I know you don’t believe in God right now. And I’m not going to tell you that you ever should. All I want to tell you is that there is so much in this world that we don’t fully understand. I get why you scoff at the notion of there even being a higher being. You’ve seen friends and amazing people around you suffer and lose their life who deserved so much better. I empathize with the fact that you look at where you are currently and the ridiculous nature of how so many things needed to go wrong for you to end up where you currently are today. I understand it’s strange, that you of all people had to succumb to this insidious illness. However, I assure you that the amount of things that will have to line up precisely and perfectly for you to eventually overcome this monster is even greater, yet somehow it happens. I’m not trying to say that your life is more important than those who lost theirs, because it isn’t. All I’m trying to convey to you is that for some reason, beyond my explanation or full understanding, is that there is possibly a force or energy guiding you, directing you, and looking after you. I don’t know why, and I don’t know why it possibly chose you. I know how ridiculous this sounds, and I know you’re at the other end of this letter laughing hysterically to yourself at this very notion. You will do what I continually did and will always chalk it up as an extreme coincidence that things came together the way they did.
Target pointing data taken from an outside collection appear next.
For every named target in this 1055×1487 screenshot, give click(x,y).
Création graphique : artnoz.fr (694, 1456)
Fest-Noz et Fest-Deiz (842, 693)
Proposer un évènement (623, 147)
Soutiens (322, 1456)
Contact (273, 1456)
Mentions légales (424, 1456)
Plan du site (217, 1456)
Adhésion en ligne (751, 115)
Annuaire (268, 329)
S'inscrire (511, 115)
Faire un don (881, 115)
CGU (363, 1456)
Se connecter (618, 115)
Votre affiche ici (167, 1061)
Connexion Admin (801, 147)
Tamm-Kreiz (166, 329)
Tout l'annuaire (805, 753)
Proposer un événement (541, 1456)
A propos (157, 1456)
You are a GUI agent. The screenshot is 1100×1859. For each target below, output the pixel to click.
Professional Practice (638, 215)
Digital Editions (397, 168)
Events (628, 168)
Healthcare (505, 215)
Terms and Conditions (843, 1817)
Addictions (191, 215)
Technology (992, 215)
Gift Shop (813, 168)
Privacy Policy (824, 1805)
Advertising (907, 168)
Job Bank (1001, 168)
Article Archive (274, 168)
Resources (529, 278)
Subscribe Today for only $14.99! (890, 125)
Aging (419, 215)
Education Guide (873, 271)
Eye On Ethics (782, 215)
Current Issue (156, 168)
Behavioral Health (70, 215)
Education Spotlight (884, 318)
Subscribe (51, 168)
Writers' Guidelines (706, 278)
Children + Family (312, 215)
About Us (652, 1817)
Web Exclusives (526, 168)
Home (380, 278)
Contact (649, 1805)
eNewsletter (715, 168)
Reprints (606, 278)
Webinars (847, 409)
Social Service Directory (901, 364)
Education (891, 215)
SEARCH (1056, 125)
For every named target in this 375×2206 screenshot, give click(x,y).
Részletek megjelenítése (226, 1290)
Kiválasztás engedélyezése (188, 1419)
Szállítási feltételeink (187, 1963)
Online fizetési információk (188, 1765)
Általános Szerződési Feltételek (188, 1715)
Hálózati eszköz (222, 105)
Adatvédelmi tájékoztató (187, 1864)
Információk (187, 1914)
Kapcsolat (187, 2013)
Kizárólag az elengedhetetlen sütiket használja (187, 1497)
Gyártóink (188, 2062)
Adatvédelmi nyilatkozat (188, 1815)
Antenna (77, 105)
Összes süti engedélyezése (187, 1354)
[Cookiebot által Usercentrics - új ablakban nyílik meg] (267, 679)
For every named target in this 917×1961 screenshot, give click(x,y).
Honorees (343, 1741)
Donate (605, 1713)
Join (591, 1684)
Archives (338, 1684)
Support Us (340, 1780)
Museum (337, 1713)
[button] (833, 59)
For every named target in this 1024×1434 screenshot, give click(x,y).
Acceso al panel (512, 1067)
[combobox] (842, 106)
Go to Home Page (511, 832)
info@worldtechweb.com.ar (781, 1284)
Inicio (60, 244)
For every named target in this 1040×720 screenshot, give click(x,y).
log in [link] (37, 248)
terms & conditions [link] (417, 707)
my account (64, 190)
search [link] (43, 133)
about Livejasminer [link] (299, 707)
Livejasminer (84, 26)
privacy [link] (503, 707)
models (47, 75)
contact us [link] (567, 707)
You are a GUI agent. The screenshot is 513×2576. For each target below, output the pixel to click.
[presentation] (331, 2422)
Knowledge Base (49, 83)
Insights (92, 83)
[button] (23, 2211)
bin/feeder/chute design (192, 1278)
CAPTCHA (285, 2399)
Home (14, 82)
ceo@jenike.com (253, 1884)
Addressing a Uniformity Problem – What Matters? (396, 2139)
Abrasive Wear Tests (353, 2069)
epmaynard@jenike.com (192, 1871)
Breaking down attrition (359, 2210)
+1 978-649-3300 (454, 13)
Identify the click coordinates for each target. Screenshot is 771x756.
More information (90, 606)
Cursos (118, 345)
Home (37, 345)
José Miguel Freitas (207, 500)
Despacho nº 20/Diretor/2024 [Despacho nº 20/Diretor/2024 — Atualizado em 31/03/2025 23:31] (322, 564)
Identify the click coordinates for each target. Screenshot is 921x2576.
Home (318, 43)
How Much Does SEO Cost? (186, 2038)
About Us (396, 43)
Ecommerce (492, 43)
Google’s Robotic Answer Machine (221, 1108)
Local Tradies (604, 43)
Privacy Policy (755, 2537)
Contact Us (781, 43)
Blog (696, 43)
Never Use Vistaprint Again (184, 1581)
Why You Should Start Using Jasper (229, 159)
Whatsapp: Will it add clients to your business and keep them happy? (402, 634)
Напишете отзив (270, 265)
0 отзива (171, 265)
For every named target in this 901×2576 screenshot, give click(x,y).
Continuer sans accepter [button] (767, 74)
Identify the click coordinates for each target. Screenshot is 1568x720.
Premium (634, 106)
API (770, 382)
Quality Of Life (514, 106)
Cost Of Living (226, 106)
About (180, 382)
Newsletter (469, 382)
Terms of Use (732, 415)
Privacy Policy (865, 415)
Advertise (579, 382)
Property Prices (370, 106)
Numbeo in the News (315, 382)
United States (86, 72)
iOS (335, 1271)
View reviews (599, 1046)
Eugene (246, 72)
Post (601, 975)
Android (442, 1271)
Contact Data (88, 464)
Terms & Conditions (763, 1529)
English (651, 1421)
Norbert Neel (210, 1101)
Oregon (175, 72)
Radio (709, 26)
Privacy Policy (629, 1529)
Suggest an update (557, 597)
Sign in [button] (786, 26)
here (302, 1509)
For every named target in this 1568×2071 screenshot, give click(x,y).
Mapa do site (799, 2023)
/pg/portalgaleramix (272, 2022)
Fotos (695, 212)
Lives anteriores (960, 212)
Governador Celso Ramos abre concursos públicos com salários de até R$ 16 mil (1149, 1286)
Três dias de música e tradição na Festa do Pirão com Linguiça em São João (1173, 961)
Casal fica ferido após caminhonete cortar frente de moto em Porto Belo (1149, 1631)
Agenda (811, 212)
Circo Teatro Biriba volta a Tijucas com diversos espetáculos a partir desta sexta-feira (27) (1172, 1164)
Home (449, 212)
But over time you will begin to understand what I am telling you now. Over time, you will understand that you aren’t in fact ever alone.
|Eventually things do improve|
I know you’ve never fully trusted anyone. I know even before this illness you went through very extreme and albeit tragic times throughout your childhood. But this illness will give you someone special. This person will know your flaws and stick by you anyways while you work through them. This person will give you a shoulder to cry on, and a hand to continually lift you up. This person will give you the ability to do the same for her. This person will teach you and help mold you to be the best possible version of yourself. You will have a premonition of this exact person at some point through your illness, and somehow she will find you. Remember that prior paragraph, because yes it will indeed begin to make sense.
I know this letter is tough, and I know it may not have allowed you to feel better. But I needed you to read this letter. I needed you to take this in. Because you will learn these lessons, and these experiences will eventually cultivate a good person. But somewhere along the way you will let the lethargy of our daily existence consume you and forget everything this illness has taught you. The greatest thing an experience like this could give you is a lust and love for life that hadn’t existed before. The ability to wake up day in and day out and appreciate the ground upon which you walk is truly something special and amazing. If you lose this gift, if you lose that ability, then yes you are right, you have indeed lost those four years that are defined as your early 20’s. That is why, whenever you succumb to that lethargy, whenever you forget this gift that has been bestowed upon you, I need you to read this letter.